> _Your goal_
Give back exactly the lines of the entries below from the line with "At what coordinates" to the line with "This screenshot has width=1220, height=603.", inclusive, and only those.

Pixel coordinate grounding data:
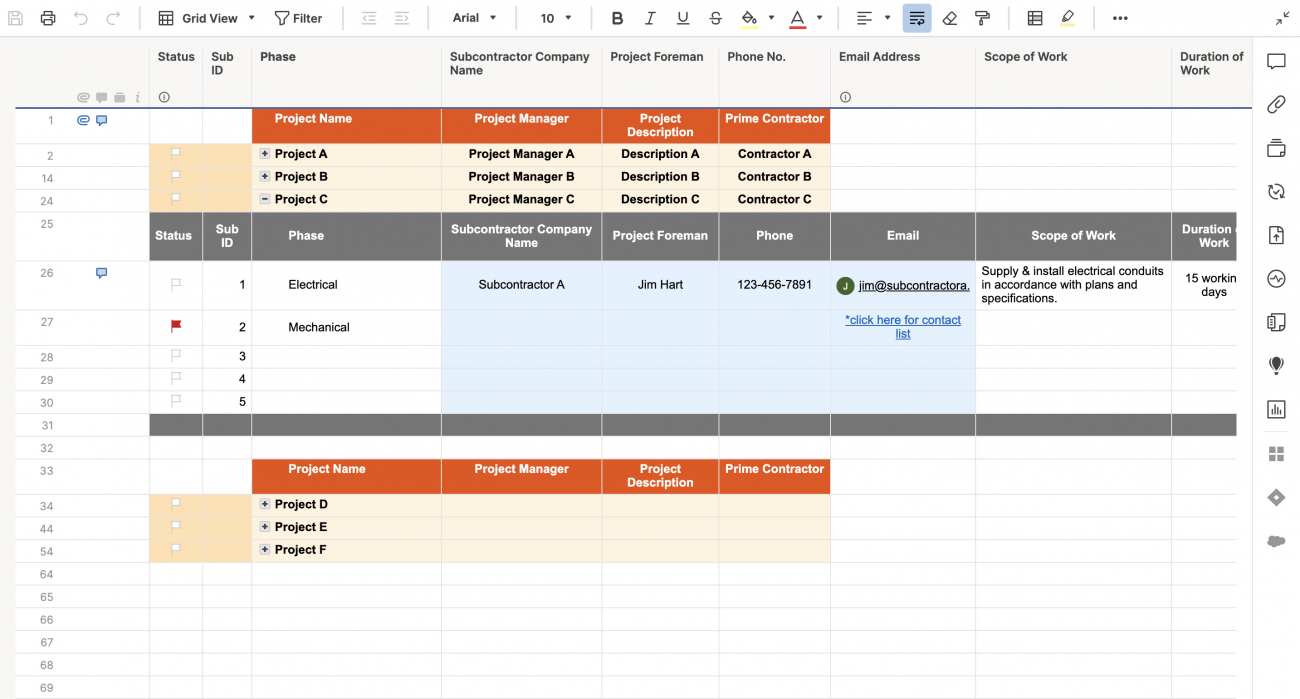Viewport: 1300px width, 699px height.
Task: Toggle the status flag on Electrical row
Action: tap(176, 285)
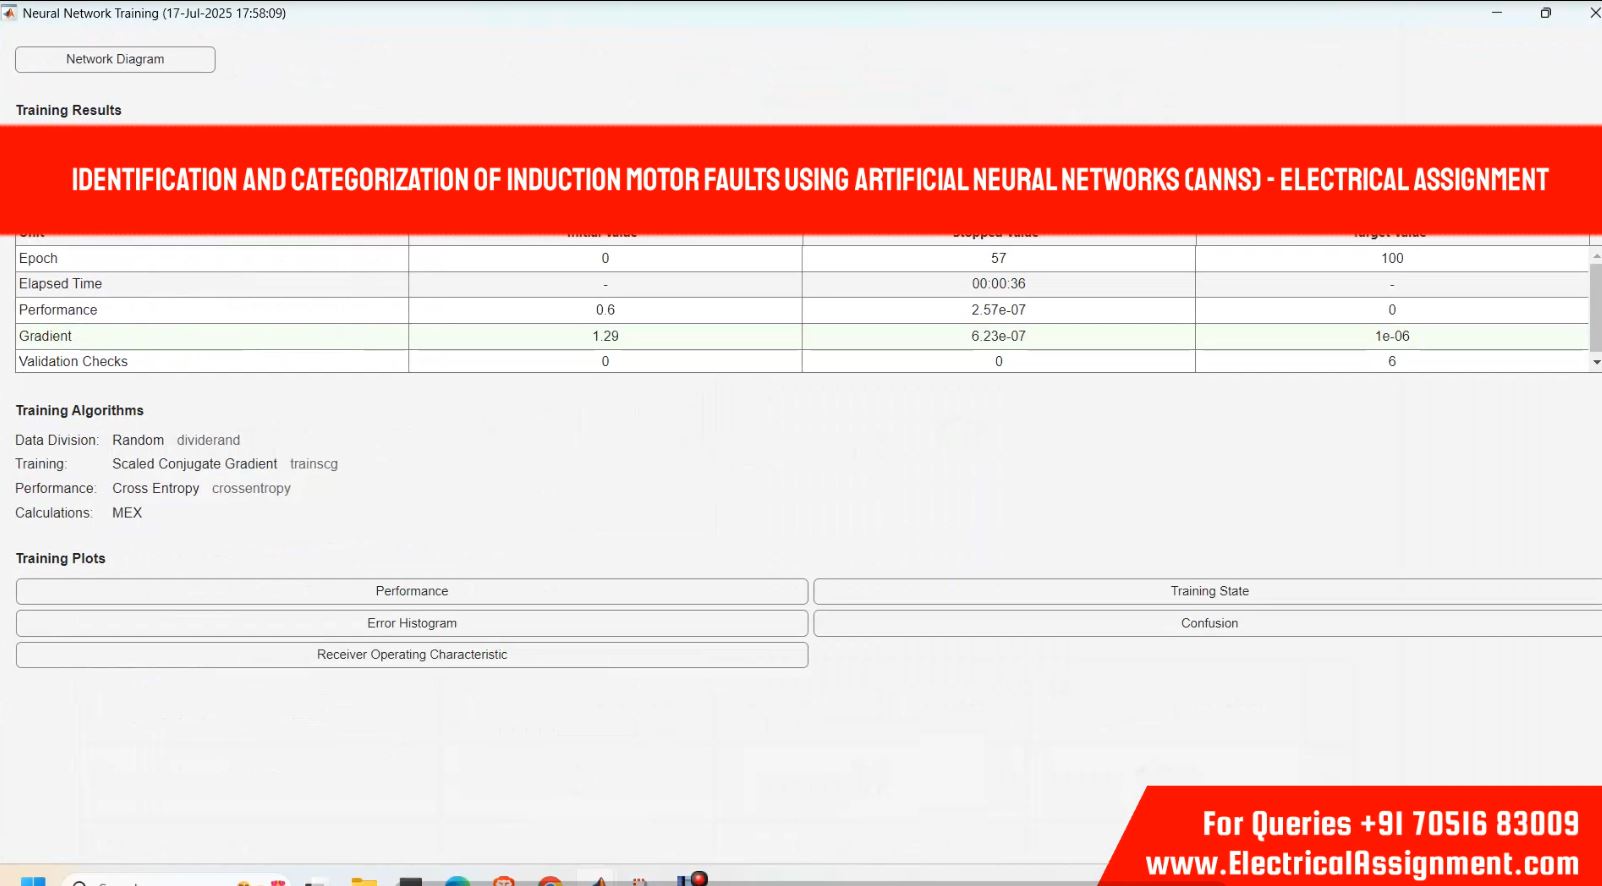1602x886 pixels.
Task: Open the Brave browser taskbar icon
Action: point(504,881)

---

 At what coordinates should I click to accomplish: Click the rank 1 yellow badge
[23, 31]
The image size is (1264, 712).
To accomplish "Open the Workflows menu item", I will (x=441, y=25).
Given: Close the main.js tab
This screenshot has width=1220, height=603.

> _Response area_
 At what coordinates should I click to accomplish: Click the rank 1 yellow badge
[23, 31]
The image size is (1264, 712).
To accomplish "Open the Workflows menu item", I will (x=441, y=25).
Given: Close the main.js tab
This screenshot has width=1220, height=603.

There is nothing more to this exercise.